Jim Kehoe
- Kehoe as athletic director at Maryland

Biographical details
- Born: June 3, 1918 Bel Air, Maryland, U.S.
- Died: January 17, 2010 (aged 91) Prince Frederick, Maryland, U.S.

Playing career
- 1936–1940: Maryland
- Position: Middle distance runner

Coaching career (HC unless noted)
- 1946–1969: Maryland

Administrative career (AD unless noted)
- 1969–1978: Maryland
- 1979: Maryland Eastern Shore (consultant)
- 1980–1981: Maryland (interim AD)
- 1989–1990: Mount St. Mary's (consultant)

= Jim Kehoe =

James Henry Kehoe Jr. (June 3, 1918 - January 17, 2010) was an American athletics coach and university administrator. He served as the athletic director at the University of Maryland from 1969 to 1978, during which time he was responsible for the hiring of future Hall of Fame coaches Lefty Driesell, Jerry Claiborne, Bud Beardmore, and Chris Weller.

==Early life and military service==
Kehoe was born on June 3, 1918, in Bel Air, Maryland. In high school, he was a state champion runner. Kehoe enrolled at the University of Maryland in 1936 and competed in track and field, in which he excelled as a middle-distance runner. He set school records in the two-mile run and 880-yard run. He graduated from Maryland in 1940.

After college, Kehoe joined the United States Army and served in the Pacific during World War II.

==Professional career==
After the war, he returned to the University of Maryland as its track and cross country coach in 1946. During his tenure, he built the programs into a national powerhouse and won multiple conference championships. When he retired from coaching, his track teams had a 27-meet winning streak and his cross country teams a 29-meet streak. Kehoe's teams had captured 48 cross country, indoor track, and outdoor track championships in the Southern Conference and Atlantic Coast Conference.

In 1969, Kehoe resigned from his coaching positions to take over as the university's athletic director with the task of turning around the struggling football and basketball programs. In his sixth week on the job, Kehoe hired Lefty Driesell as the new basketball coach, and said it was "a new era in athletics at the University of Maryland... top drawer, all the way and nothing less." Driesell, after he had promised to make Maryland the "UCLA of the East", helped form the basketball program into a perennial NCAA tournament contender.

In his first year, he also fired the head football coach, former Maryland star Bob Ward who was embroiled in a player revolt and had compiled a 2–17 record over two years. Kehoe took an unorthodox approach by hiring Roy Lester, a highly successful area high school coach, as Ward's replacement. The plan did not work, however, and after three years and a 7–25 record, Kehoe fired Lester as well. He stated his plans to make Maryland a "nationally ranked caliber team" and that the perennial losing and low attendance would make the athletic department unsustainable. Kehoe appointed Jerry Claiborne as Lester's successor, who reversed the team's fortunes and won three consecutive Atlantic Coast Conference championships in the 1970s.

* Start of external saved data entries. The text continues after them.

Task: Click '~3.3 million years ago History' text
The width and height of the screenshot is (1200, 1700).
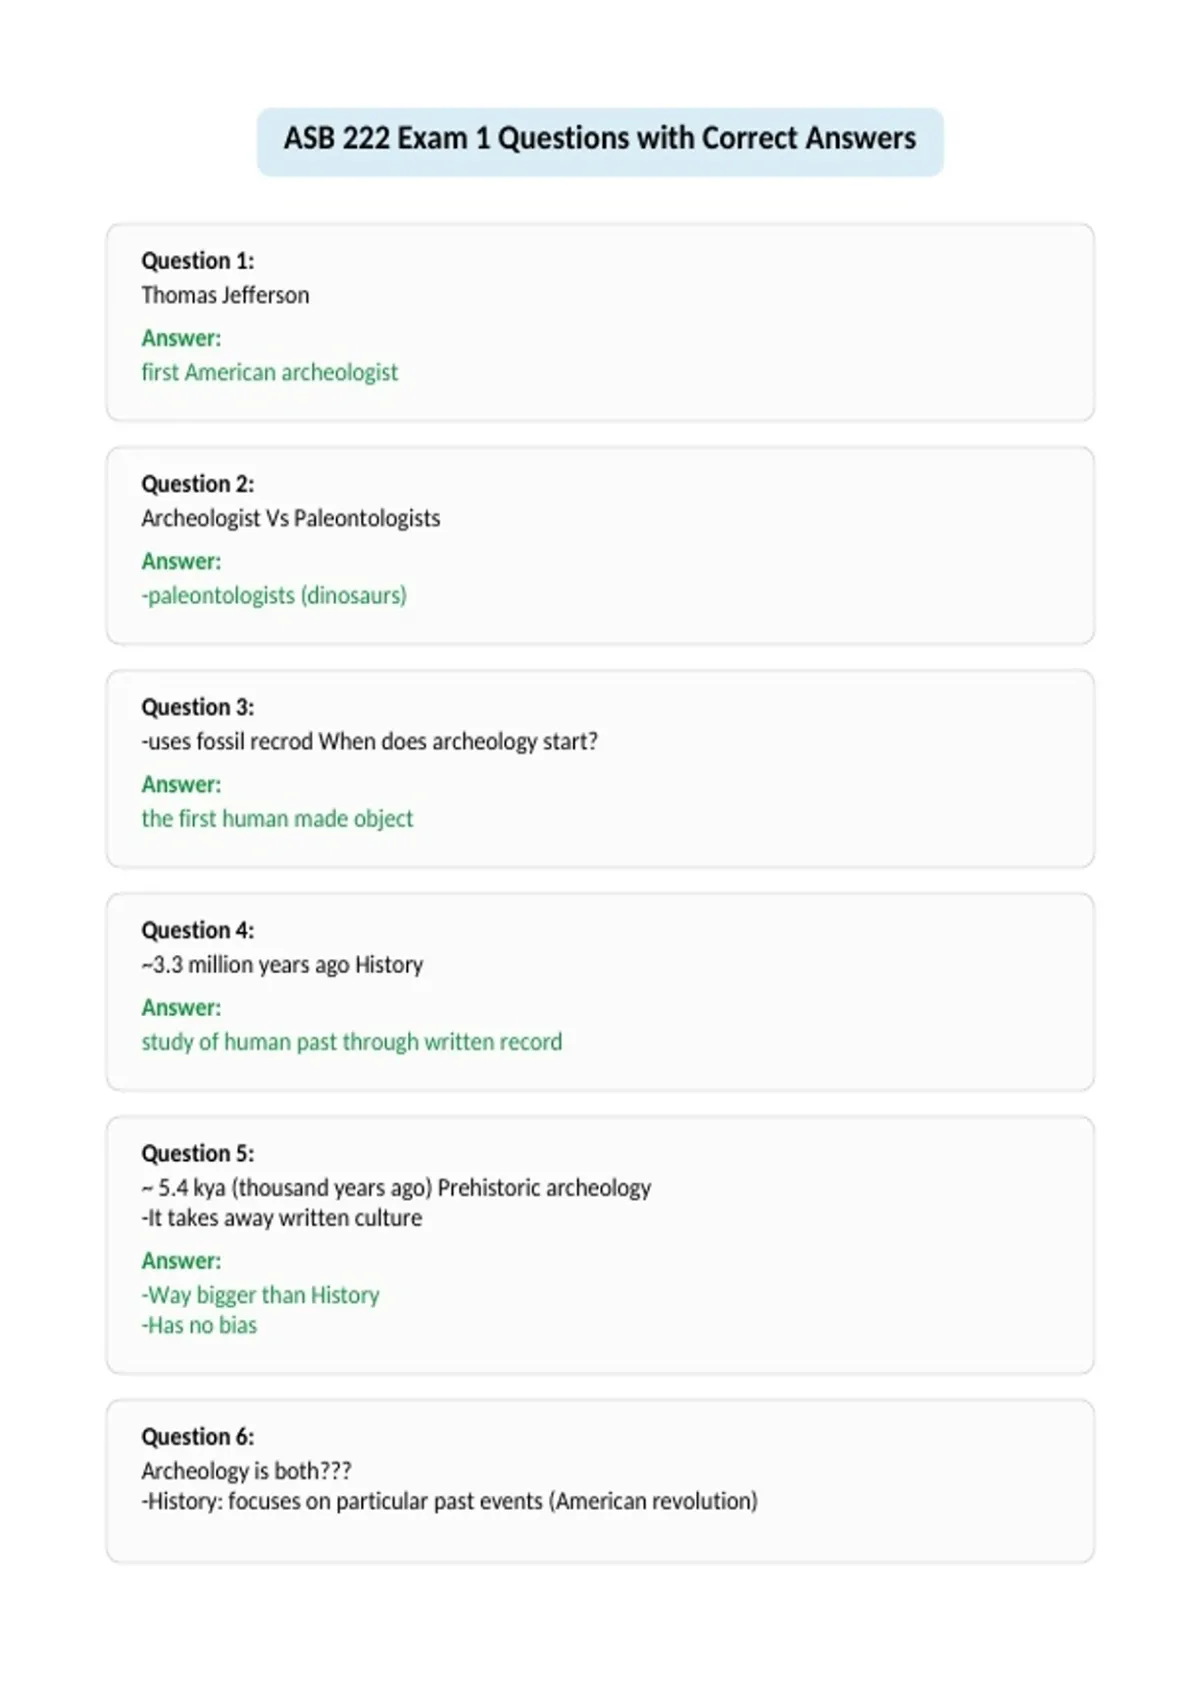Action: click(x=282, y=964)
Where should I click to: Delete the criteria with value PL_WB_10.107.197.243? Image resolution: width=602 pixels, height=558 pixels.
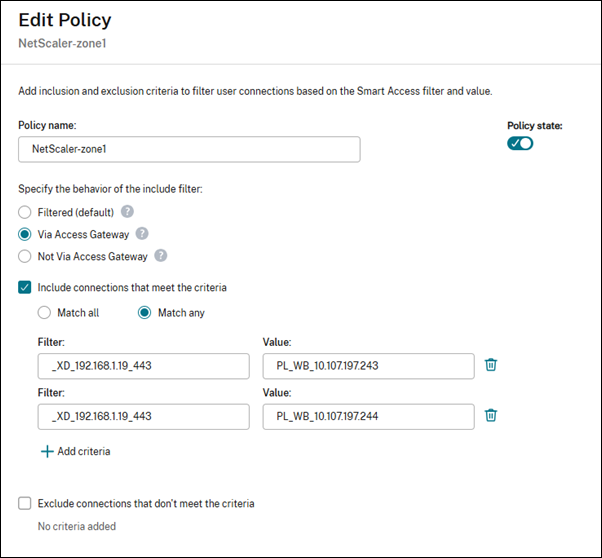point(491,365)

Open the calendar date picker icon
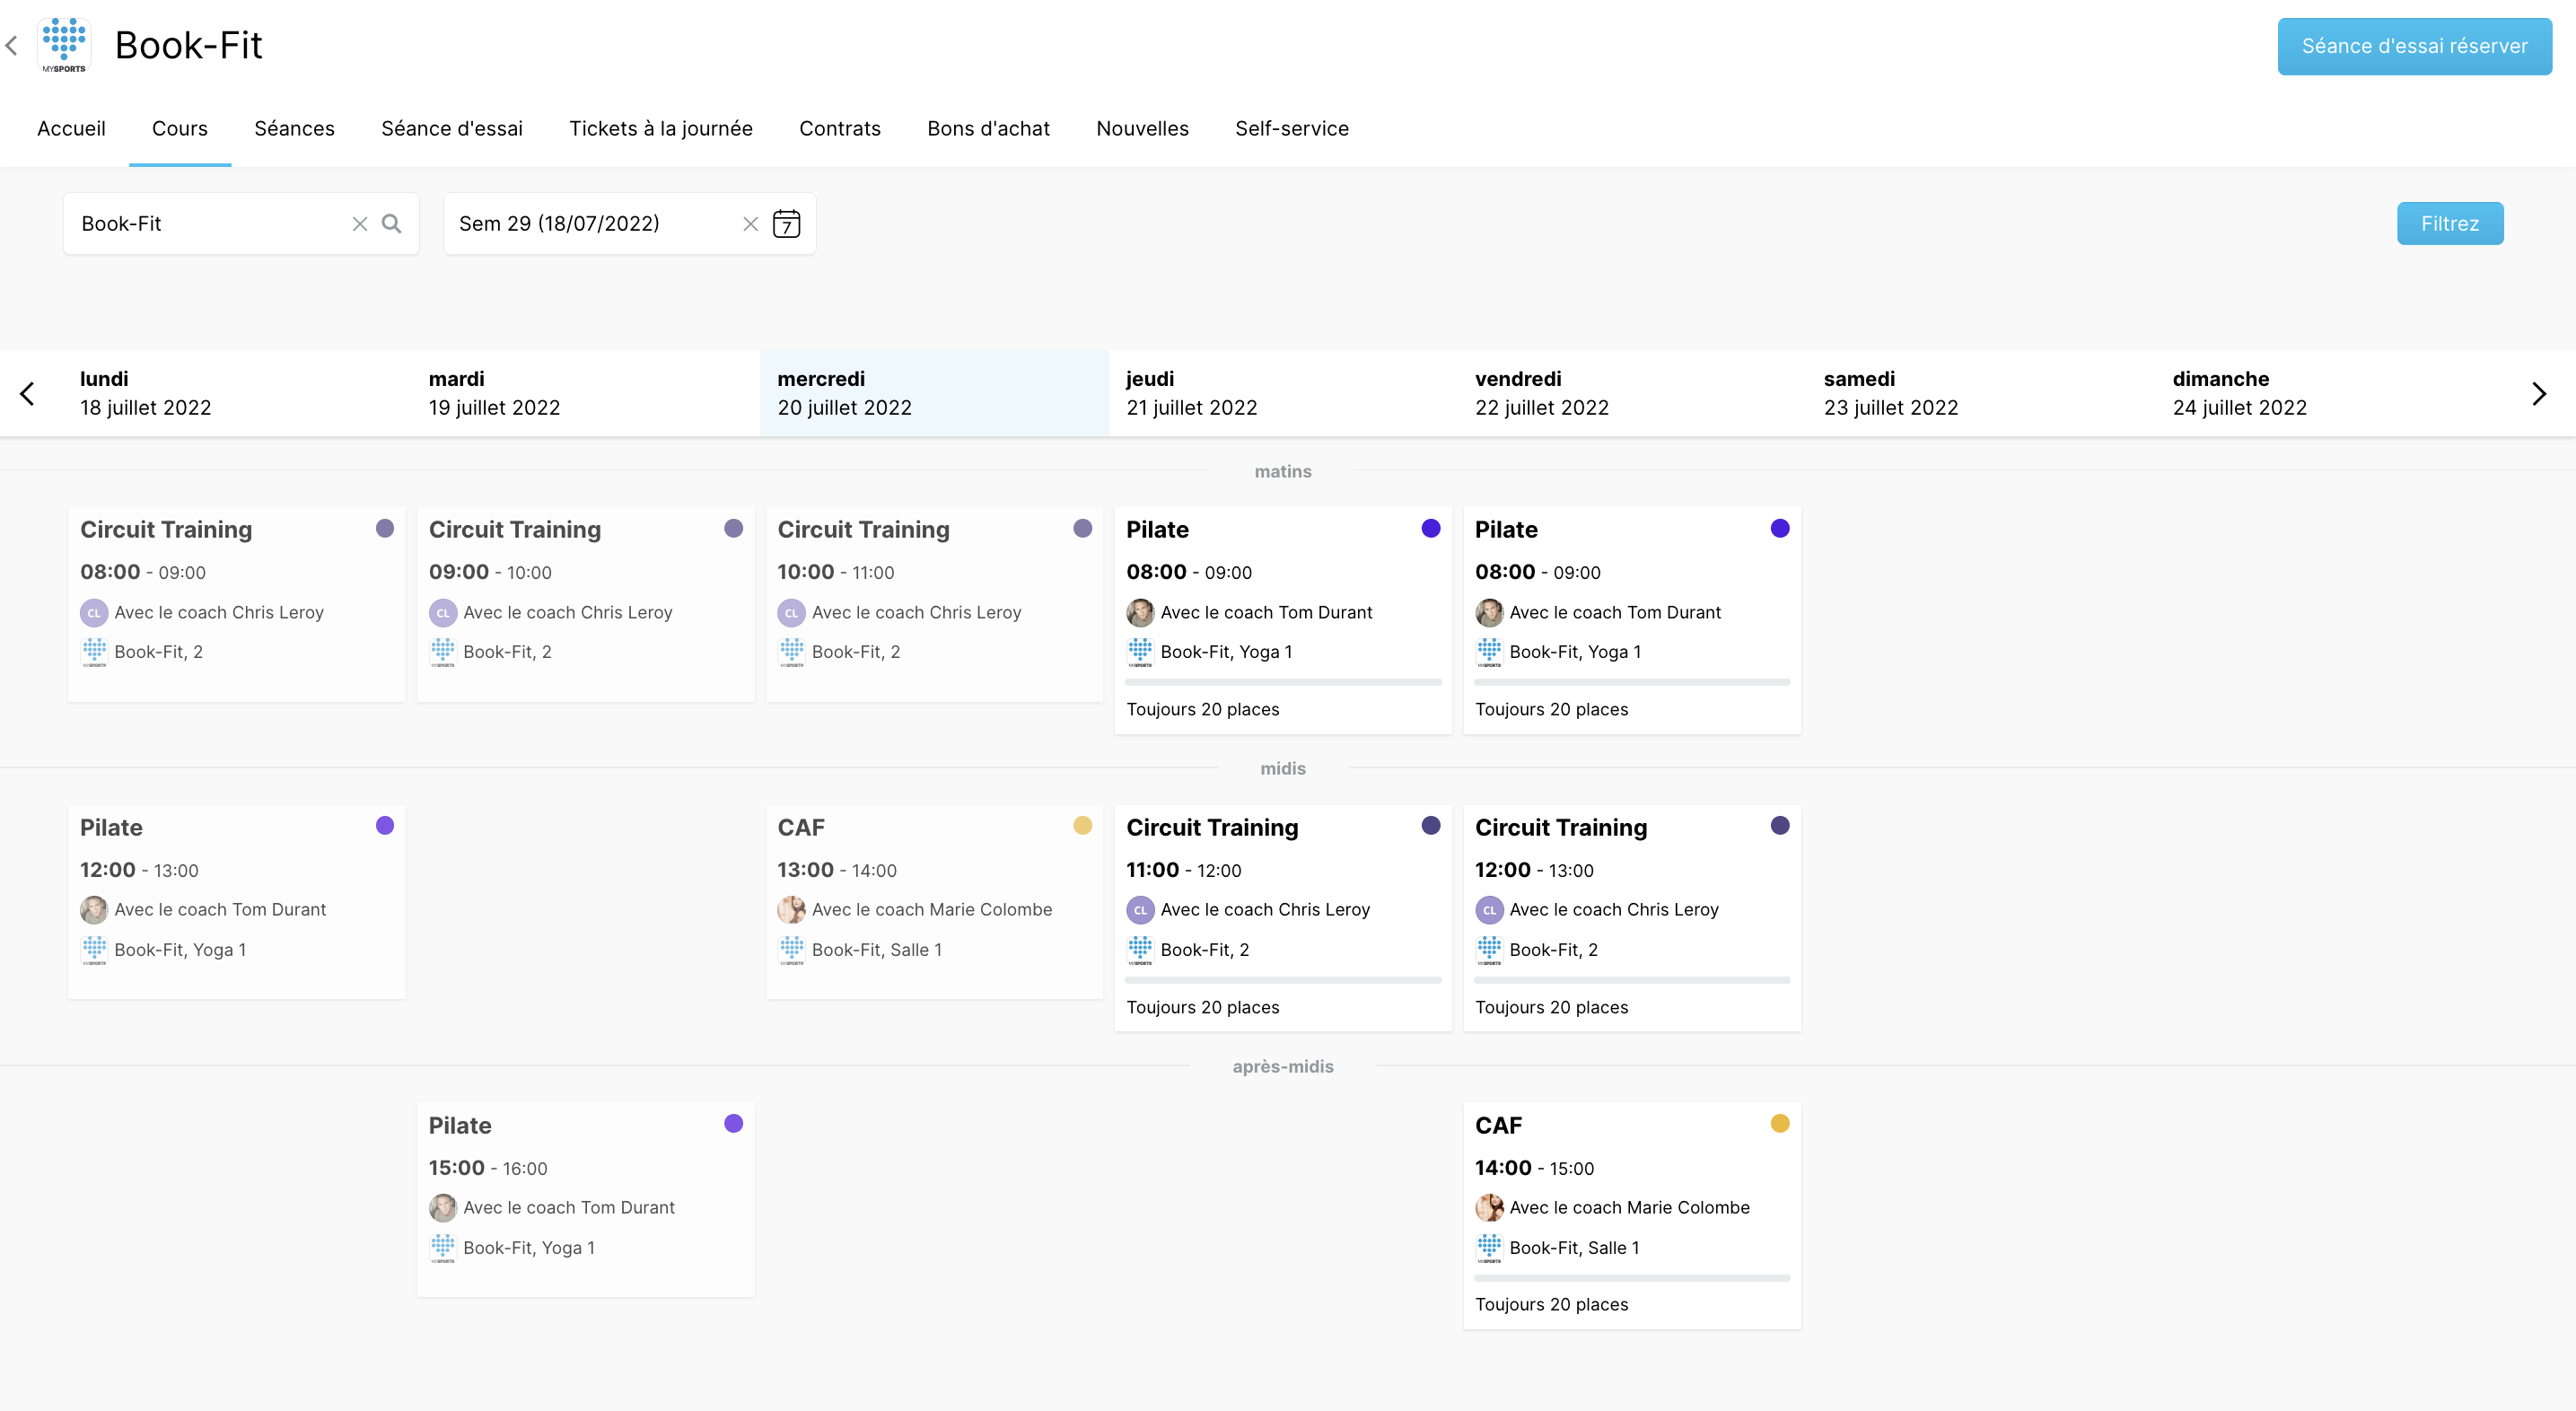click(x=787, y=224)

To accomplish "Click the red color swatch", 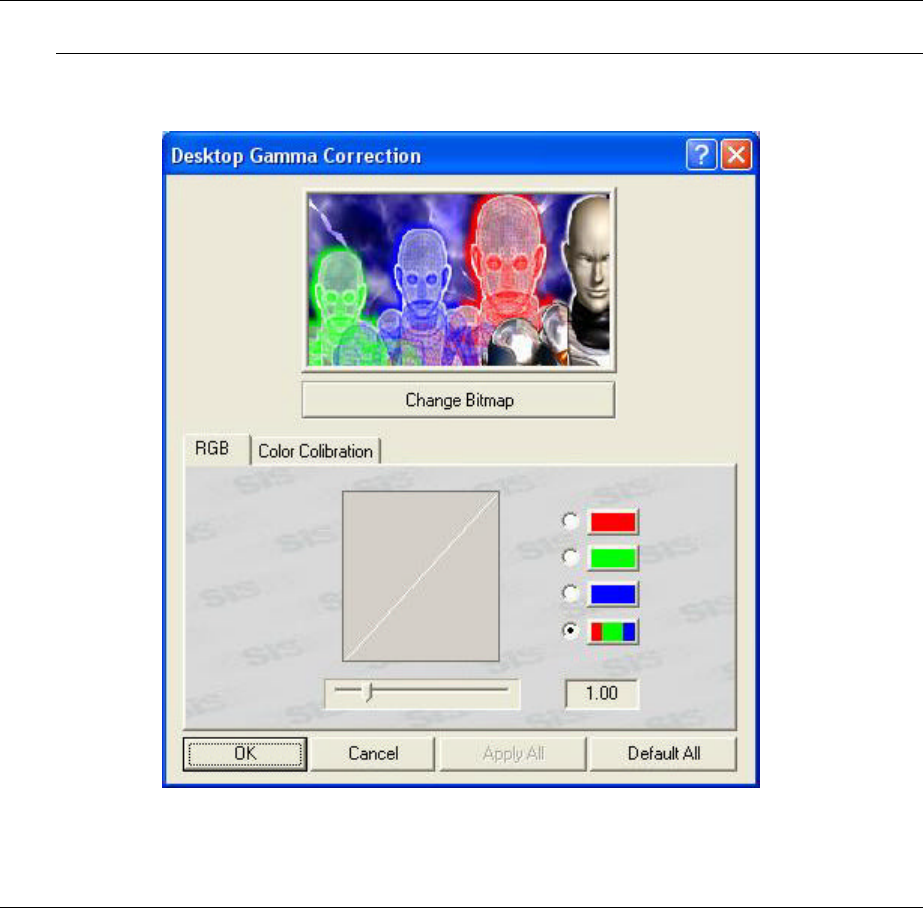I will coord(613,522).
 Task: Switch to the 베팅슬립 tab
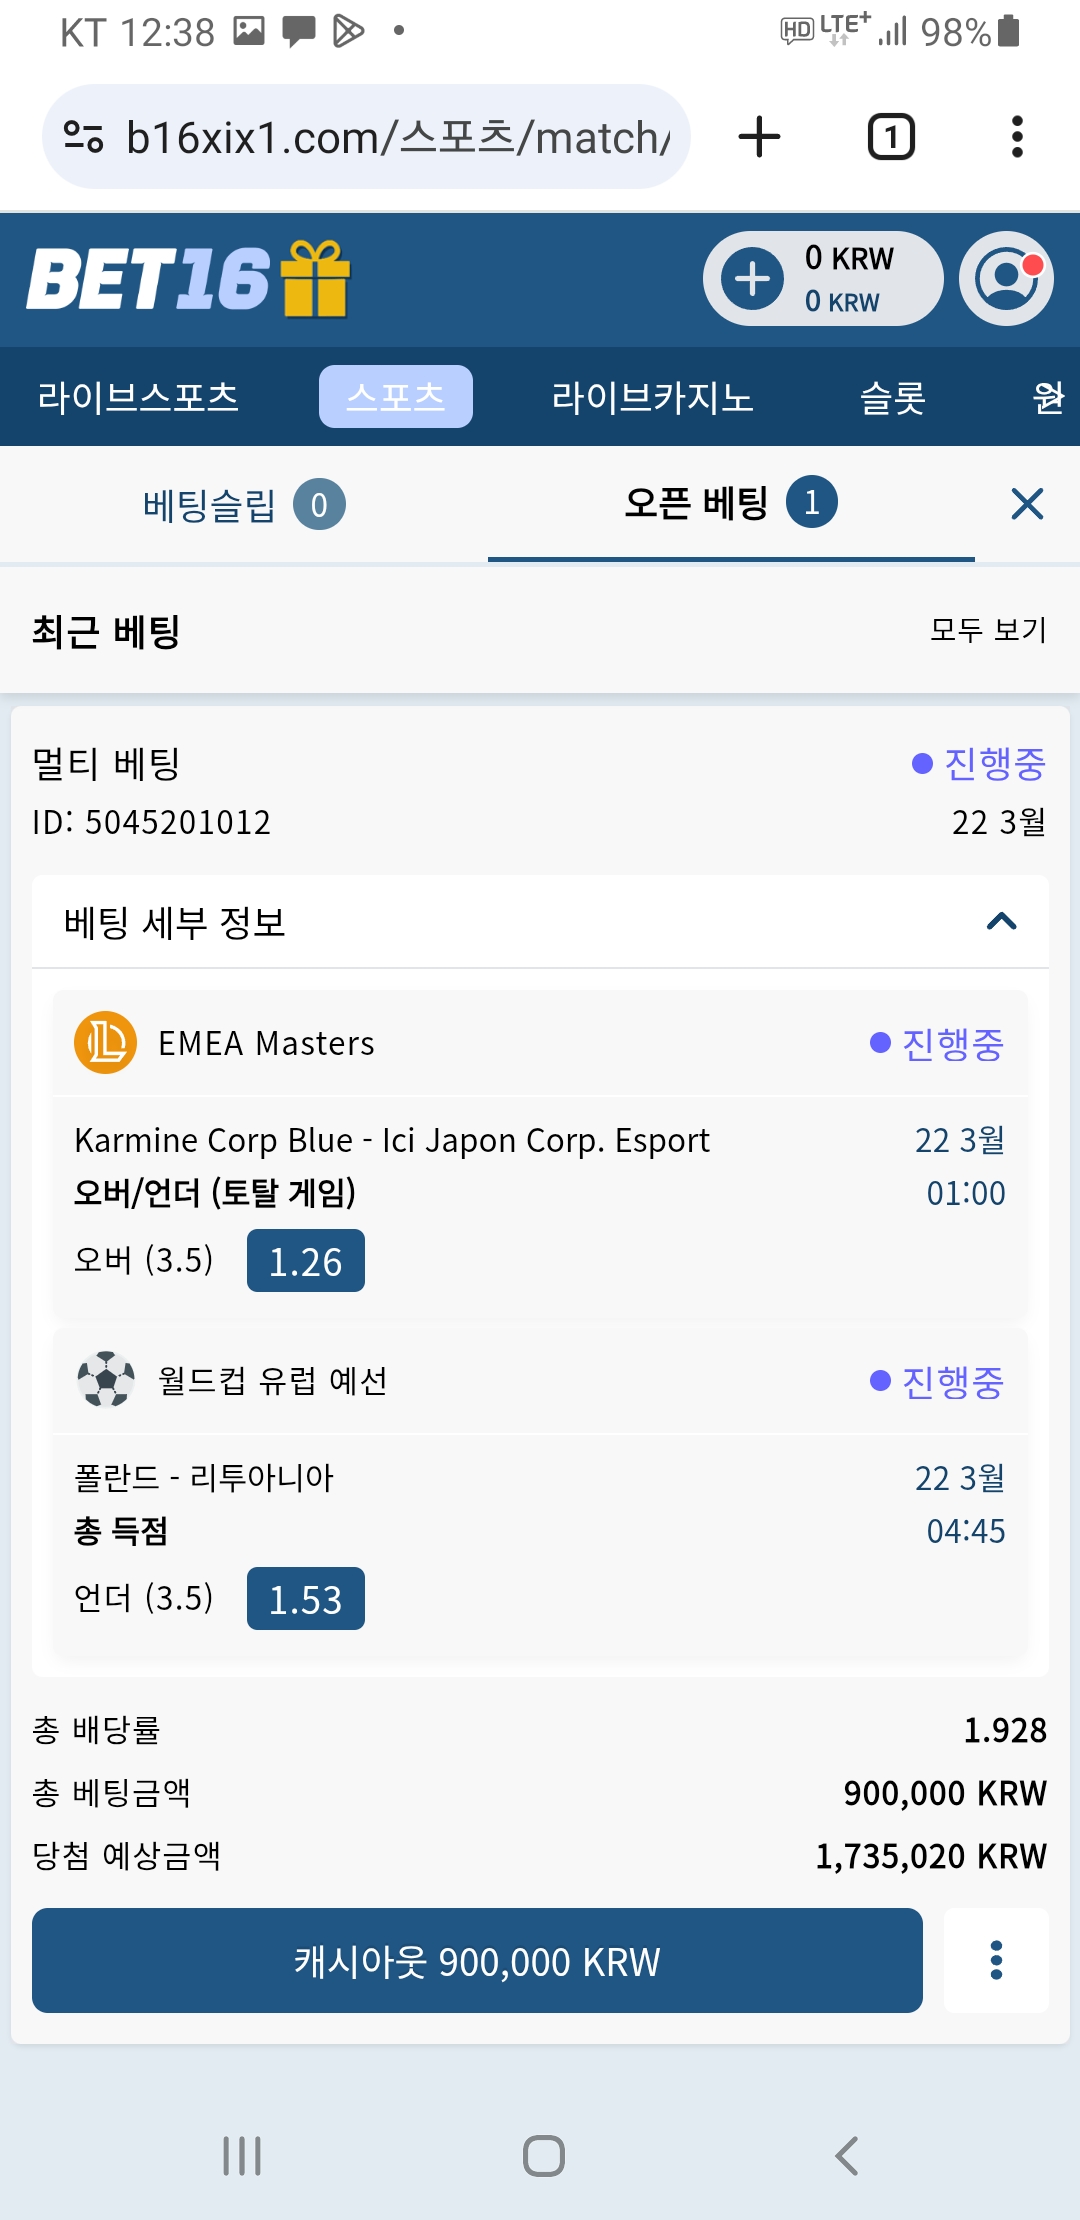coord(243,504)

Kehoe also brought successful non-revenue coaches to Maryland. In men's lacrosse, he hired Bud Beardmore, who won the 1973 and 1975 NCAA tournament championships. He also hired Chris Weller as the first Maryland women's basketball coach. Driesell, Claiborne, Beardmore, and Weller have all been inducted into their respective sports Halls of Fame.

With the help of his college track teammate Tom Fields as head fundraiser, Kehoe made the Maryland athletic program financially successful as well. Throughout his nine-year tenure, the athletic department recorded a profit each year, primarily through alumni donors and increased attendance rates.

As Title IX was being debated, Kehoe resisted expansion of the women's athletic programs, arguing that they do not generate any income to support themselves.

Kehoe resigned in 1978 after disagreements with university chancellor Robert Gluckstern. He then took a temporary athletic department post at the University of Maryland, Eastern Shore. He briefly returned to the Maryland post as interim athletic director in 1980 before retiring in 1981. In 1989, he was hired as a special consultant to the athletic department of Mount St. Mary's University, a position in which he remained for one year.

==Later life==
Kehoe retired to Chesapeake Beach. In 1986, Kehoe was inducted into the University of Maryland Athletic Hall of Fame. In 1998, he was inducted into the U.S. Track & Field and Cross Country Coaches Association Hall of Fame. The Kehoe Track and Field Complex at the University of Maryland is named in his honor. Kehoe died of cardiovascular disease on January 17, 2010, at the Burnett-Calvert Hospice House in Prince Frederick, Maryland.